A Rússia, que intensificou a guerra de sete meses com a medida de anexação, uma mobilização e alertas sobre o uso de armas nucleares, parece estar com pressa para concluir um processo que a Ucrânia e o Ocidente dizem ser ilegal e não será reconhecido.

A câmara alta do Parlamento russo votou hoje pela aprovação da incorporação das quatro regiões, que juntas representam cerca de 18% da Ucrânia. O Kremlin disse que a assinatura de Putin, a etapa final do processo, provavelmente ocorrerá no fim do dia.

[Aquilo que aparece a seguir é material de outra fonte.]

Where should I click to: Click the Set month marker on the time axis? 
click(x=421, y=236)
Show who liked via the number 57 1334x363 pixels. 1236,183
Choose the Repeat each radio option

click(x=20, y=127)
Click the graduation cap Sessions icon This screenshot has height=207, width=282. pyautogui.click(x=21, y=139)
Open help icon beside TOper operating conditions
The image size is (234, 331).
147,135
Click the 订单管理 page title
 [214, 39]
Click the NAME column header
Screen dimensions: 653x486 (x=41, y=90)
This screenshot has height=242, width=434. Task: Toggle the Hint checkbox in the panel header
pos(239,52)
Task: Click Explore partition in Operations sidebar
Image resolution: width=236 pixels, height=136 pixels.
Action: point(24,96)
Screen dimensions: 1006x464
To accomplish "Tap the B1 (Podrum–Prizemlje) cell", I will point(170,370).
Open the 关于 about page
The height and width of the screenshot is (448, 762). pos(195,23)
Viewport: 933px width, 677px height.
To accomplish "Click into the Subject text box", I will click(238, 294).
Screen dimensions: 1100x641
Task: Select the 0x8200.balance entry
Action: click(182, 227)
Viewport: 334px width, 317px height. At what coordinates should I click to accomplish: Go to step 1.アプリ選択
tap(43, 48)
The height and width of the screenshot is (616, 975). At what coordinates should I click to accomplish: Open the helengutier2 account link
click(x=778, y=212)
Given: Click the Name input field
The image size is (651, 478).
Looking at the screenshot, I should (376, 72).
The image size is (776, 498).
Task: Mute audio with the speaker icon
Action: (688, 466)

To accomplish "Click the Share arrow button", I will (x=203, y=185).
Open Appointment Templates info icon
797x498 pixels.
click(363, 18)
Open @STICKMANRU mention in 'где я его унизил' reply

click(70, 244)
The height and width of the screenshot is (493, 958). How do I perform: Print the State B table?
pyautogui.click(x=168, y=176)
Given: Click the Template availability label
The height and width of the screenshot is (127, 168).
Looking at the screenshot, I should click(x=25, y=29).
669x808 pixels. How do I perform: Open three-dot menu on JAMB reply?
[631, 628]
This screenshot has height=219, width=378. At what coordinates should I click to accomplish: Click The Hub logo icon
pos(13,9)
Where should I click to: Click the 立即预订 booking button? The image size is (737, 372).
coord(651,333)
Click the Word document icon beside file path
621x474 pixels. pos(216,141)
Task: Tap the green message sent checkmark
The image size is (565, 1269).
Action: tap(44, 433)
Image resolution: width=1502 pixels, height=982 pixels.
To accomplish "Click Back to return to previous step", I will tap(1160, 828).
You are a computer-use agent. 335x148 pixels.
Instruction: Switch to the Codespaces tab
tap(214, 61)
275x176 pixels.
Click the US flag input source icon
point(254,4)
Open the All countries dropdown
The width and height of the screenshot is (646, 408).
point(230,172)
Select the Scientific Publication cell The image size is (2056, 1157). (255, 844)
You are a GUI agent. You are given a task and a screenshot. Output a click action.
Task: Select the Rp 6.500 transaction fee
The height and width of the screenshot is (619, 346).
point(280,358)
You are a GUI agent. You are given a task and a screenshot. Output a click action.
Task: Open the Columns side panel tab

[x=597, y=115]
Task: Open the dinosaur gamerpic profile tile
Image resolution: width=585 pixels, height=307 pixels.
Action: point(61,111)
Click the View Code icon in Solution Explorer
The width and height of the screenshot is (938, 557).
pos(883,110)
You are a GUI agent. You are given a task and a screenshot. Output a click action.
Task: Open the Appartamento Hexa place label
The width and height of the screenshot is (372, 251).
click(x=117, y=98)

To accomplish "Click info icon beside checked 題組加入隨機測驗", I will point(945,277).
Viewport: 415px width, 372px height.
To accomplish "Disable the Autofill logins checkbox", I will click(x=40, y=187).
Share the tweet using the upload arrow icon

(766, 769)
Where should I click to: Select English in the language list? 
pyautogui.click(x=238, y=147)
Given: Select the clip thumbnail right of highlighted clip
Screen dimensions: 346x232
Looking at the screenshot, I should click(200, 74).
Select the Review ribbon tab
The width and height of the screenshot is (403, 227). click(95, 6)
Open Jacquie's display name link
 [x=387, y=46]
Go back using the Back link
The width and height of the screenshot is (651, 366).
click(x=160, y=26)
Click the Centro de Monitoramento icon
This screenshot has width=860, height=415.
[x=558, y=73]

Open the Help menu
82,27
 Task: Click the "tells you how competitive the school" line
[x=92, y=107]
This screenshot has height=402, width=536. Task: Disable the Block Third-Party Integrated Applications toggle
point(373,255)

Em Bruxelas, a União Europeia convocou o enviado da Rússia ao bloco para rejeitar a "anexação ilegal" de Moscou e pedir a retirar incondicional das tropas de todo o território da Ucrânia.

A Rússia não controla completamente nenhuma das quatro regiões que diz anexar - Donetsk, Luhansk, Zaporizhzhia e Kherson -, e o Kremlin diz que ainda precisa determinar as fronteiras finais do território anexado.

As forças russas nas regiões de Donetsk (Leste) e Kherson (Sul) foram forçadas a recuar nos últimos dias e parecem estar em dificuldades para deter um Exército ucraniano bem equipado.

Moscou espera que uma "mobilização parcial", anunciada há duas semanas, possa ajudar a virar a maré.

O ministro da Defesa, Sergei Shoigu, disse hoje, segundo a agência de notícias RIA, que Moscou até agora convocou mais de 200 mil reservistas de um total de 300 mil planejados.

No entanto, muitos russos fugiram do país para não lutar na Ucrânia. Advogados dizem que estão trabalhando duro para oferecer instruções a homens que querem evitar ser convocados. Alguns russos estão fazendo viagens de milhares de quilômetros de carro, trem e avião para escapar.